Blog/ How I built a crypto data pipeline for 200+ tokens using Spidra
May 15, 2026 · 8 min read

How I built a crypto data pipeline for 200+ tokens using Spidra

Joel Olawanle
Joel Olawanle
How I built a crypto data pipeline for 200+ tokens using Spidra

Comprehensive crypto data sounds like a solved problem until you actually need it.

CoinGecko and CoinMarketCap cover the major tokens well. But the moment you go beyond the top 100, coverage of smaller altcoins, newer listings, and niche DEX tokens gets patchy fast. Historical yield data, staking records, and token distribution events are either paywalled, incomplete, or simply not aggregated anywhere.

I needed a clean historical dataset covering yield and distribution history for 200+ tokens across multiple chains. No single API had it. The data existed across various public crypto information sites, structured and visible in any browser, but pulling it programmatically at scale meant either maintaining a brittle Puppeteer scraper, fighting bot detection, or writing a custom parser for every site.

I used Spidra instead. This is a full breakdown of how the pipeline came together.

Why Spidra

Most scraping tools return raw HTML and leave all the parsing to you. Spidra works differently. You provide a JSON Schema describing the exact output shape you want, point it at a URL, and it returns structured, typed data that matches that schema, with AI-powered extraction under the hood.For crypto data specifically, this matters.

Distribution and yield tables across crypto information sites are inconsistent. Dates appear in multiple formats. Some rows say "N/A", others say "-", and others are simply empty. Some sites show amounts with token symbols, others with USD equivalents, others with both. A traditional scraper needs custom parsing logic for every variation. With Spidra, I define what I want, and the AI handles the rest, regardless of how the source page is formatted.

The other capability I relied on heavily was Spidra's Batch Scrape API. A single POST /api/batch/scrape request accepts up to 50 URLs, processes them in parallel on Spidra's infrastructure, and returns a single batchId to poll for results. For a pipeline covering 200+ tokens, this was exactly the right primitive.

Defining the data model

Before writing any pipeline code, I defined exactly what a token distribution record should look like:

const DISTRIBUTION_SCHEMA = {
  type: "object",
  properties: {
    distributions: {
      type: "array",
      items: {
        type: "object",
        properties: {
          ex_date:          { type: ["string", "null"] },
          amount:           { type: ["string", "null"] },
          type:             { type: ["string", "null"] },
          payment_date:     { type: ["string", "null"] },
          yield:            { type: ["string", "null"] },
        },
        required: ["ex_date", "amount", "type", "payment_date", "yield"],
      },
    },
    token_symbol: { type: ["string", "null"] },
  },
  required: ["distributions", "token_symbol"],
};

I kept all fields as string | null rather than typed numbers or dates. Spidra extracts exactly what the page shows, such as "0.0042 ETH", "May 14, 2026", "N/A," and I handle my own normalization downstream. Asking the AI to coerce types when source data is messy risks silent failures. Better to receive the raw string and parse it yourself.

=== Information shown ===

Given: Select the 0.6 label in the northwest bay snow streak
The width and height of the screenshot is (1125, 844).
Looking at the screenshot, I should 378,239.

=== Objectives ===
• 1. Answer these questions about the crypto data pipeline post:
(a) Which two sites does the post say cover the major tokens well?
(b) How many URLs can a single POST /api/batch/scrape request accept?
(c) What type did the author give every field in the schema instead of typed numbers or dates?
• 2. Pick up the crypto data pipeline post after its final sentence and continue writing it.
The listing above was drawn from a separate source.

=== Exercise results ===
• 1.
(a) CoinGecko and CoinMarketCap.
(b) Up to 50.
(c) string | null.

• 2.
Because I pass this schema on every request, the output shape is guaranteed. Fields listed as required are always present, returning null when a value cannot be found rather than being omitted. No defensive parsing logic, no guessing what shape came back.

Submitting a batch

With 200+ tokens to process, the Batch Scrape API is the right tool. One request, up to 50 URLs, all processed in parallel:

const SPIDRA_BASE = process.env.SPIDRA_BASE_URL || "https://api.spidra.io/api";

async function submitBatch(urls) {
  const res = await axios.post(
    `${SPIDRA_BASE}/batch/scrape`,
    {
      urls,
      output: "json",
      schema: DISTRIBUTION_SCHEMA,
      extractContentOnly: true,
    },
    {
      headers: {
        "x-api-key": process.env.SPIDRA_API_KEY,
        "Content-Type": "application/json",
      },
      timeout: 30_000,
    }
  );
  return res.data.batchId;
}

The extractContentOnly: true flag tells Spidra to strip navigation, ads, and boilerplate before extraction, so only the main content reaches the AI. Crypto information pages tend to be heavy on sidebars, banners, and price tickers, and this flag made a noticeable difference in extraction accuracy.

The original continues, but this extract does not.